Like all elite players, Rory somehow gets himself involved at the business end, as he did again in Abu Dhabi, despite a treble-bogey during the second round and a double on his final hole of the third. That 7 cost him a place inside the final group on Sunday and probably the trophy (hmmm, yeah, ok).
I can see the strong case for Fleetwood, who would genuinely deserve this after a strong run of form since the Olympics and whose ranking of 11th last week for tee-to-green is incredibly his worst figure since Pinehurst in June but he, like Lowry are just too hard to win with.
Strongest selection last week Robert Macintyre is going to win the 2025 Open Championship at Portrush and could need tougher conditions than he faces this week to prove his place at the very top, so it all boils down to the one-and-done for this week.
Tyrrell Hatton comes here with everything I need to think he is as much an each-way to nothing as Rory or Tommy might be, but with those important recent '1's besides his name.
He may be a love-or-hate character but wears his heart of his sleeve and he'd love to show the DPWT a thing or two, having appealed against his fines for jumping ship to the LIV Tour earlier in the year.

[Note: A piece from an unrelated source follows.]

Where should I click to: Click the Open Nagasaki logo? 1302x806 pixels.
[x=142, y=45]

Forget all that and judge him on his current game.
Top-10 at Augusta in April seemed to kick the 33-year-old into shape and after a 26th (7th after three rounds) at the US Open, he gagged up at LIV Nashville for his first trophy in over three years, winning by six shots. A missed cut at Royal Troon was sandwiched with a third place at a tough LIV Andalucía (Valderrama, beaten just a single shot), and another one-stroke defeat behind Rahm at LIV UK.
Back home after a couple of weeks, Hatton failed to justify favouritism at The Belfry although led at halfway before continuing to push for legitimate Ryder Cup qualification via 10th at the Spanish Open and, subsequently, his third victory at the Alfred Dunhill Links, when a third-round 61 vaulted him into a one-shot lead, a margin he held on to despite wavering in the mid-section of his back-nine.

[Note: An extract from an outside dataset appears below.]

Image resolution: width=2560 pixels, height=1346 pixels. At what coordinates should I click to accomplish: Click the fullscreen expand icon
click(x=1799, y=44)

The seven-time European Tour champion returned last week after a month off to rank in sixth for tee-to-green - his third top-8 in a row - all backed up by solid figures in every part of his game. Over the last month, the selection has ranked 9th, 10th and 27th off-the-tee, 27th, 1st and 9th for approach play and 31st, 18th and 16th for strokes-gained-putting. In old money Hatton has finished no worse than 33rd for driving distance (even then, the mix of ADC courses makes this a tough table) 27th for accuracy off the peg, 13th in greens and 11th for putting average.
Those would do me but we can also add his suitability for the task ahead.
Winner, runner-up and fourth (twice) at Bay Hill as well as top finishes at Phoenix, Renaissance Club, and a pair of top-six finishes at The Open are plenty to be getting on with in terms of desert form but again I'm not sure there is a better correlation than his efforts at both Wentworth and the Dunhill Links.
The recent win has seen Hatton's Links record go 1/7/2/15/2/1/1, again tying him nicely with the likes of Danny Willett, winner of those two plus the DP World Tour Championship in 2018. List Rahm (twice second at the BMW PGA, once to Willett) and McIlroy (one win, twice second at Wentworth, multiple times a runner-up at the Links) as even more evidence, whilst if we need to get more recent records, last year's Wentworth champion Ryan Fox won the prestigious pro-am in 2022 before sparkling in second place just 12 months later.
So, in-form, cracking away with every facet of his game, long enough to score plenty of birdies on the scorable holes (ranked top three for birdies and par-5s in Abu), course form consisting of a pair of runner-up finishes, 6th, 8th, 11th and 16th in 10 tries, and the knowledge he can beat the best on the park, there is very little to prove.